England's Richard III gets burial fit for a king

England's Richard III gets burial fit for a king

LEICESTER - Agence France-Presse
Englands Richard III gets burial fit for a king

A handout picture released by Leicester Cathedral Quarter Partnership Board (LCQPB) taken on March 26, 2015, shows the reinterment ceremony of England's Kind Richard III in Leicester Cathedral in central England. AFP Photo

England's slain king Richard III, exhumed from an undignified grave beneath a car park, was finally buried with honour on Thursday, 530 years after his brutal death on the battlefield.
     
In a poignant ceremony, a coffin containing his bones was gently lowered into the ground at Leicester Cathedral in central England, a short distance from where they were found in 2012.
      
"As we return the bones of your servant Richard to the grave, we beseech you to grant him a peaceful and quiet resting place," Archbishop of Canterbury Justin Welby, England's highest cleric, said in prayer over the coffin.
     
The story of the king in the car park has captivated Britain and caused people to reevaluate a man long caricatured as a villainous tyrant.
      
"King Richard has stepped from the pages of history into the fullest glare of the world's attention," the Bishop of Leicester, Tim Stevens, said in his sermon.
      
"The search has laid to rest half a millennium of mystery surrounding his burial place and revealed that Richard belongs not just to the archaeologists, the chroniclers and the curators -- but to all of us."       

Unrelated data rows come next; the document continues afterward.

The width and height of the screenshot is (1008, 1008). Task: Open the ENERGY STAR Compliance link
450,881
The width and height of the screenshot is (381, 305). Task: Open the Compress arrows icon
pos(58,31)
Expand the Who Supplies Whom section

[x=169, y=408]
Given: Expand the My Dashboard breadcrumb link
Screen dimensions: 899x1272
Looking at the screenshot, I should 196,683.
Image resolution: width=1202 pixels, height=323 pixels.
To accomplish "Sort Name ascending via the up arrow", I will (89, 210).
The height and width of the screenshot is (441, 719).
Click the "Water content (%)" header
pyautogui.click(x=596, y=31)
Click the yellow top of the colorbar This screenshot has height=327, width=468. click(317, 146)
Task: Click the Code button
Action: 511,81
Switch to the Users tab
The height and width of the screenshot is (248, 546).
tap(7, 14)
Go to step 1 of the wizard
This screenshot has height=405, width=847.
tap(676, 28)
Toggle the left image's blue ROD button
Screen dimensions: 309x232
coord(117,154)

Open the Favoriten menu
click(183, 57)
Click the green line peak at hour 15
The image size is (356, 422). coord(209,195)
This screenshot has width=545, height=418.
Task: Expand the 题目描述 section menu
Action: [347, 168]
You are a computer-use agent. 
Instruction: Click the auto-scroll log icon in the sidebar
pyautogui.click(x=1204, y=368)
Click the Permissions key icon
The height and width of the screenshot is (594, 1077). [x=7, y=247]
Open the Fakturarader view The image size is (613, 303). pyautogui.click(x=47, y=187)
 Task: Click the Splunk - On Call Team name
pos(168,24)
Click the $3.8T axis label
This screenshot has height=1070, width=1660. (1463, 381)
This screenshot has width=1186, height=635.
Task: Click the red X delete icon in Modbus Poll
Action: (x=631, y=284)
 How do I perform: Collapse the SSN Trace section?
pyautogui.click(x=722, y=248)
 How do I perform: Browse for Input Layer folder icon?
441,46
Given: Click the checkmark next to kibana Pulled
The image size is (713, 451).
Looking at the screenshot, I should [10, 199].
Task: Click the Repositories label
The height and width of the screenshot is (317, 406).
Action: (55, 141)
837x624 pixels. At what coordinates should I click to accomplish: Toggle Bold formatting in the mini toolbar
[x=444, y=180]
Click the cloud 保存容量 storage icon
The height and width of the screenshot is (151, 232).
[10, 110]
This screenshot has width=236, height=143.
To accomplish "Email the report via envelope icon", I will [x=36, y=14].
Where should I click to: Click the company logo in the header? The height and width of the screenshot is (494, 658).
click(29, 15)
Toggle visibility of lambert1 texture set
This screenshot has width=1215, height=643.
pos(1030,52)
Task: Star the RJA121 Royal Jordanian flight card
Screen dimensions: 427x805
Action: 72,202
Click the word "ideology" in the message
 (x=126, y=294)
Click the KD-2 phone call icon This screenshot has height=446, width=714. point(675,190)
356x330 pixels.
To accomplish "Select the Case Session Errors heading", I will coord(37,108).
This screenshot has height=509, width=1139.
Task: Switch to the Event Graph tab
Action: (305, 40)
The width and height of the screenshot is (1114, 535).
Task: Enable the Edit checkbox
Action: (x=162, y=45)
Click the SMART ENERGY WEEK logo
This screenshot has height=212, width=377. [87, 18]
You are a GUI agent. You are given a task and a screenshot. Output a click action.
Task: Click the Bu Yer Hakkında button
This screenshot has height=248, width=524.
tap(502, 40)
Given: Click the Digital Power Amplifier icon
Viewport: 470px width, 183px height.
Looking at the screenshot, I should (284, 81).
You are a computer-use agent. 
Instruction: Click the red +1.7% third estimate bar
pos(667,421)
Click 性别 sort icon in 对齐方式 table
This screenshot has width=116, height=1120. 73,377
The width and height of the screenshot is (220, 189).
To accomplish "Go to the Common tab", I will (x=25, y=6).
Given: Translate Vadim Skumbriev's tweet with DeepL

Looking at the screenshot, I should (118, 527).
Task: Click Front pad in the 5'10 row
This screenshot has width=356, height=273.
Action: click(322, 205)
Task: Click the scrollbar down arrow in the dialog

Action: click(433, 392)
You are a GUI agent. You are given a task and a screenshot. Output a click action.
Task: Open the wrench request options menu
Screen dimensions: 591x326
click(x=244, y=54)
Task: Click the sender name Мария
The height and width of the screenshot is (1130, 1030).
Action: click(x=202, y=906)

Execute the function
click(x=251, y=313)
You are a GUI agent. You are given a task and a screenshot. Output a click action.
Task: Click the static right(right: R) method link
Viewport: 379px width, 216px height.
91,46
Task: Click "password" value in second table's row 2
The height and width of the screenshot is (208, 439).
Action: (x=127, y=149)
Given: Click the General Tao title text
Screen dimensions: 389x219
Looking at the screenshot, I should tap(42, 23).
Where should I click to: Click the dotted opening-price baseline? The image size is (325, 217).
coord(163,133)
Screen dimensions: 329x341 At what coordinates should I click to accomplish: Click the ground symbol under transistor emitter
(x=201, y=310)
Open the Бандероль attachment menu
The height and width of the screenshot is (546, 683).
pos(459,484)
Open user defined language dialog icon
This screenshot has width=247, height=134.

Many people among the thousands gathered outside the cathedral were clutching white roses, the symbol of Richard's House of York dynasty.
      
"I feel he was badly treated at the time of his death and all through history," said May Doherty, 62, from Coleraine in Northern Ireland, who wore medieval black costume.
      
"We believe he was innocent and this is the burial he deserved. This is a once in a lifetime occasion. It's brilliant to be here and be part of history."                       

The last of the Plantagenet dynasty, Richard ruled from 1483 until his death at the Battle of Bosworth near Leicester in 1485, aged 32.
      
It was the last major conflict in the Wars of the Roses and changed the course of English history as the Tudor dynasty captured the crown.
      
Richard was hastily buried without fanfare by monks, with the site destroyed in 1538.
      
Queen Elizabeth II sent a written message for the service, saying Richard would at last "lie in peace".
      
He was "a king who lived through turbulent times and whose Christian faith sustained him", she said, hailing "an event of great national and international significance".
      
Her daughter-in-law Sophie, the Countess of Wessex, attended the ceremony on her behalf, along with the queen's cousin Prince Richard, patron of the Richard III Society and a blood relative of the last English king to die in battle.
      
Packed in with wool, Richard's battle-scarred bones were sealed in a lead ossuary contained within an oak coffin made by Canadian carpenter Michael Ibsen, one of his closest living relatives.
      
"He is, at last, being given the burial that he ought to have been given in the first place, regardless of his reputation," Ibsen, Richard's nephew 16 times removed, told AFP.
                      
After Richard's coffin was lowered into his grave by six soldiers, Oscar-nominated actor Benedict Cumberbatch read a specially-commissioned work by the Poet Laureate Carol Ann Duffy.
      
Cumberbatch, due to play Richard in a BBC television series, is coincidentally the king's third cousin 16 times removed.
      
Some shed tears during the reinterment, which referenced Richard's proclaimed title as king of England and France and lord of Ireland.
      
"People have taken Richard to their hearts," Stevens said, after a week in which 20,000 people queued for hours to see the coffin.
      
"It could only happen in this way in England," the bishop told AFP. "He deserves a grave on which his name is carved forever, and from now on he will have that."       

Philippa Langley, whose research led to the archaeological dig that found Richard, said the service the culmination of a 10-year journey.
      
"Honour, dignity and respect: we ended on that note," she told AFP.
      
Richard was identified by his distinctive curved spine, radiocarbon dating and conclusively by DNA from his closest living relatives.
      
All four direct female line descendants of his eldest sister Anne of York attended the service.
      
"I feel shivers going down my spine," said Australian-born researcher Wendy Duldig, a niece 18 times removed.
      
Ibsen's sister Leslie added: "You're attending the funeral of a relative but it's a happy time because he was found and identified. It's family pride."